An exact repetition of the data below, without images, is the expected answer.

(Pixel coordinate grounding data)
◆ ◆ ◆ ◆ ◆ ◆ ◆

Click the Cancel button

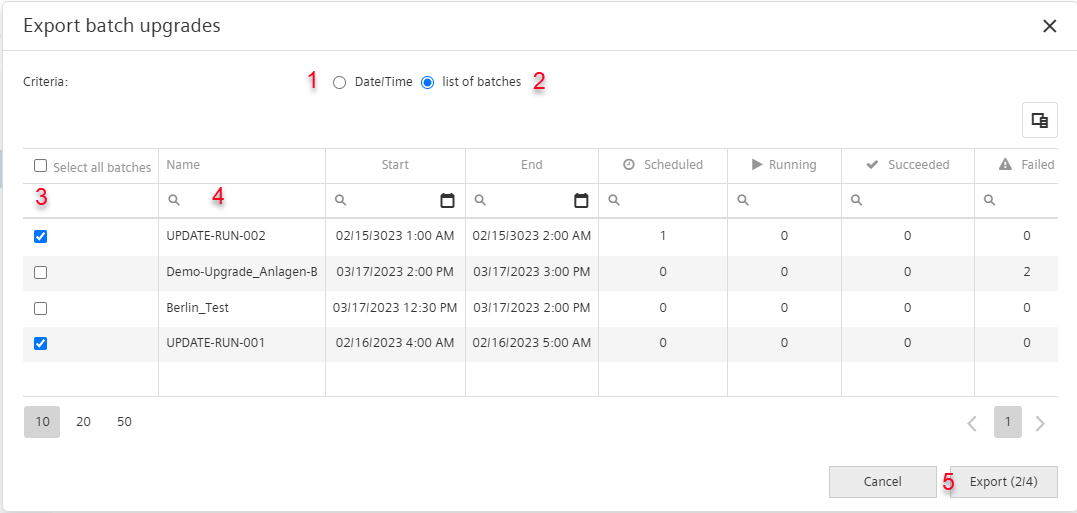point(883,482)
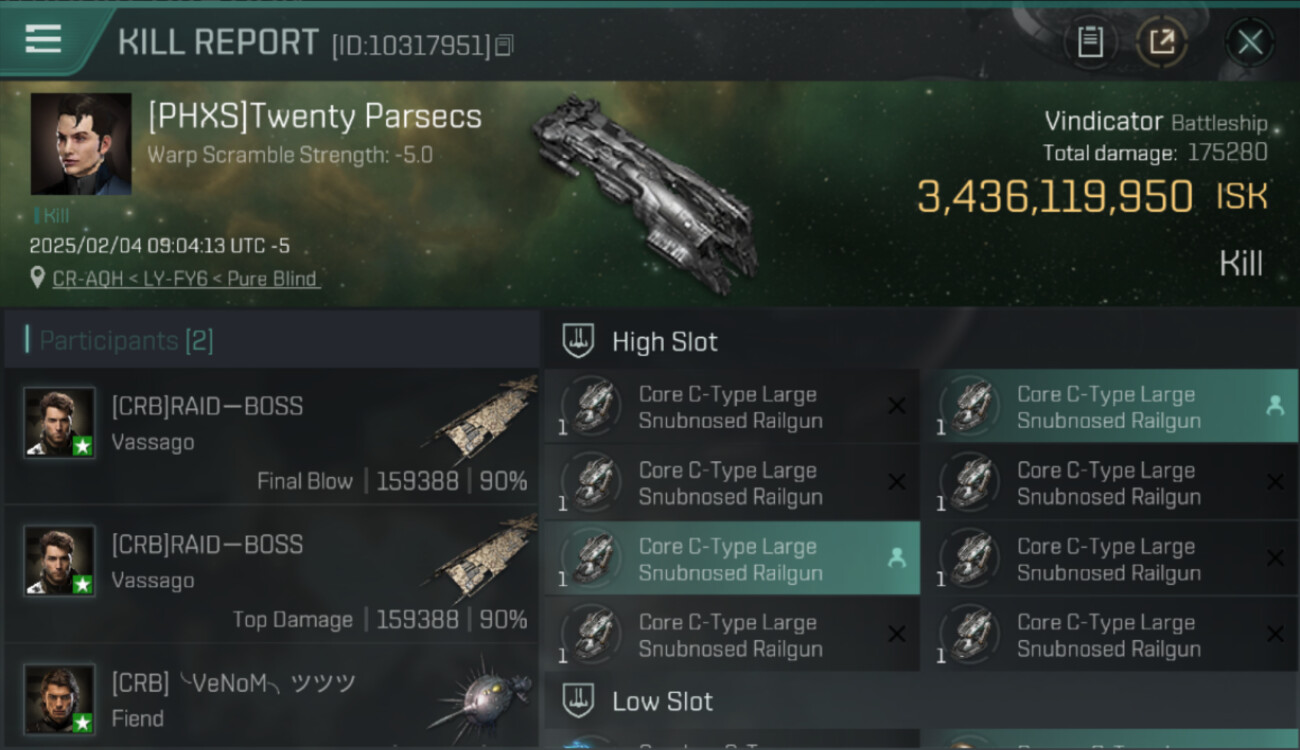Open the Pure Blind region link
Viewport: 1300px width, 750px height.
coord(273,279)
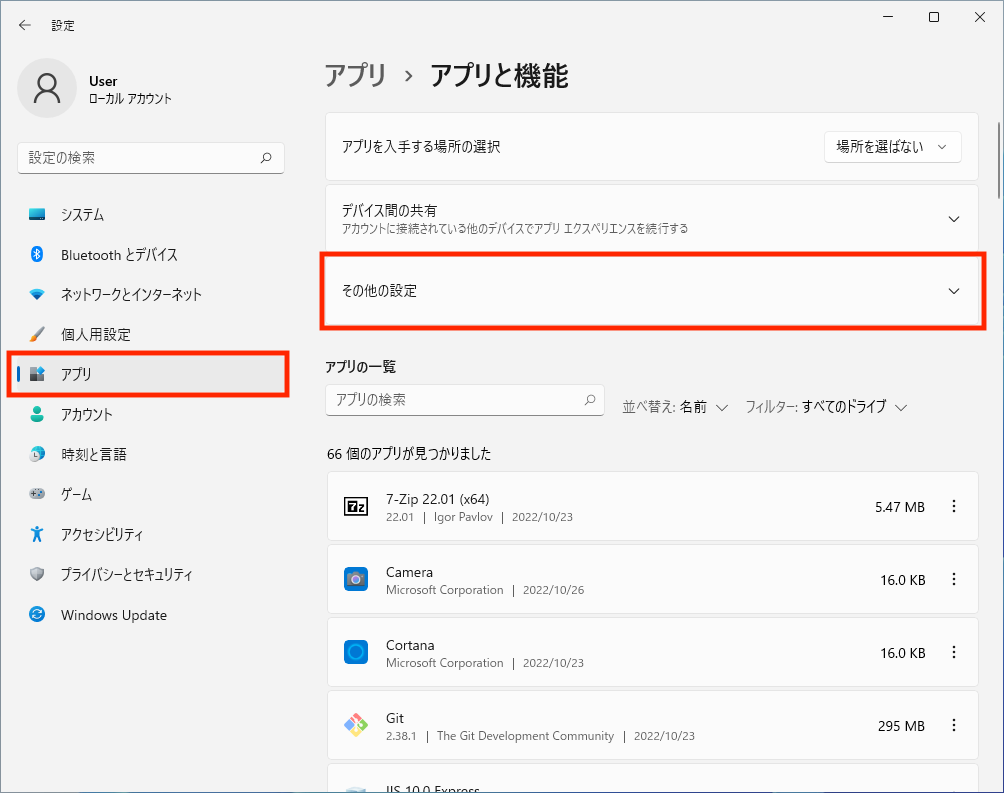This screenshot has width=1004, height=793.
Task: Click the 7-Zip app icon
Action: (356, 507)
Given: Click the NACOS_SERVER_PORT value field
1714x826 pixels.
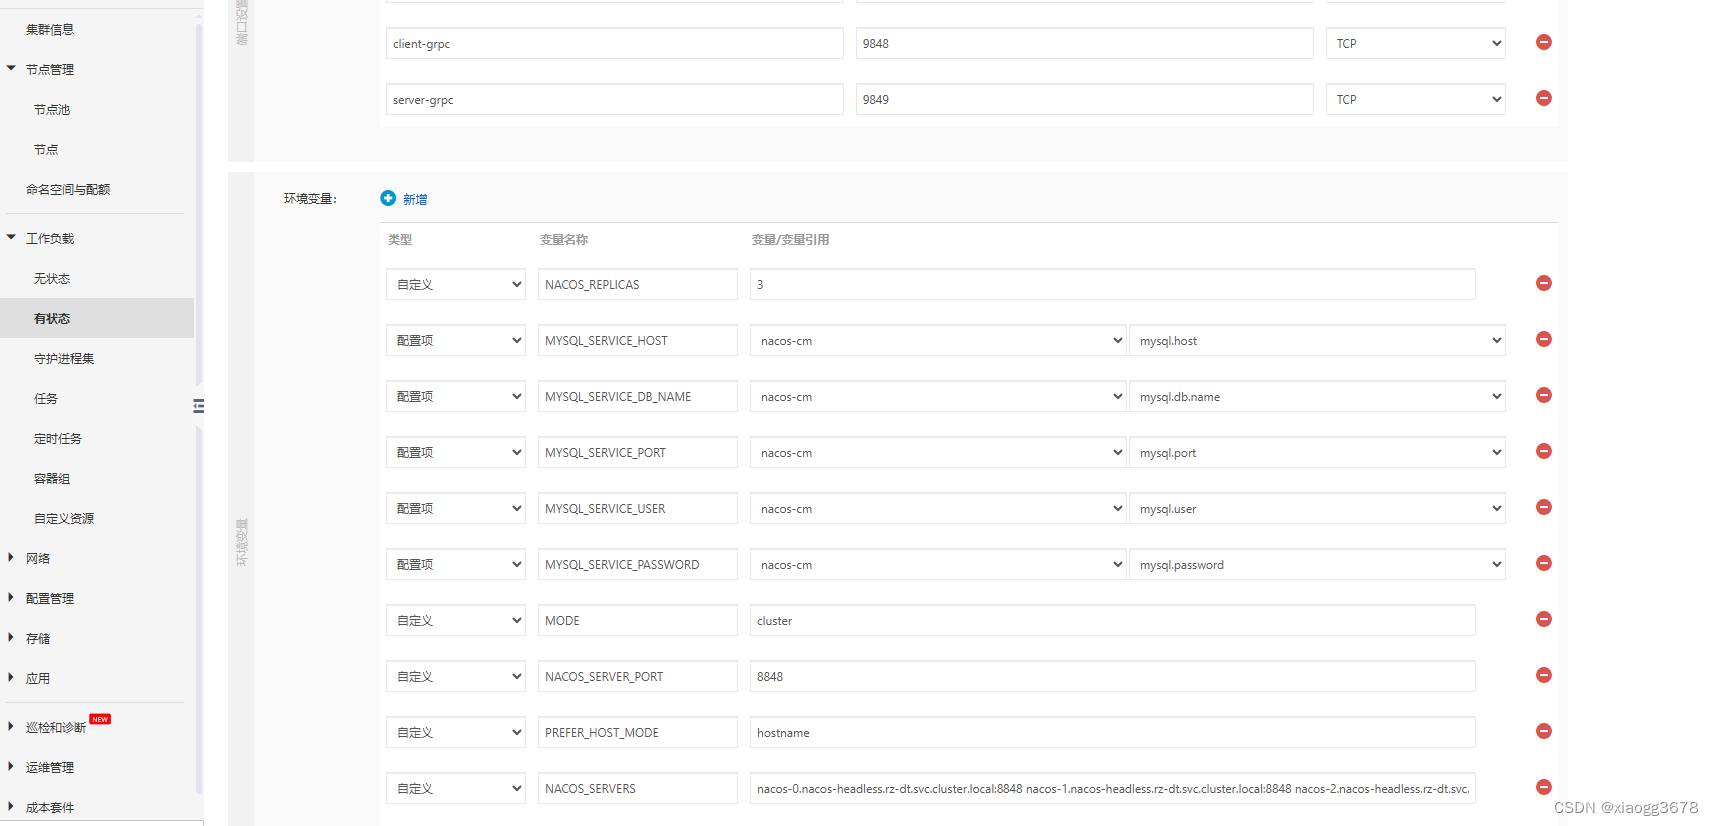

◆ ◆ ◆ ◆ ◆ ◆ ◆

_Written answer_.
Click the Cancel button

point(883,482)
Open the Pure Blind region link
Viewport: 1300px width, 750px height.
coord(273,279)
This screenshot has width=1004, height=793.
Task: Click the 7-Zip app icon
Action: (356, 507)
Given: Click the NACOS_SERVER_PORT value field
1714x826 pixels.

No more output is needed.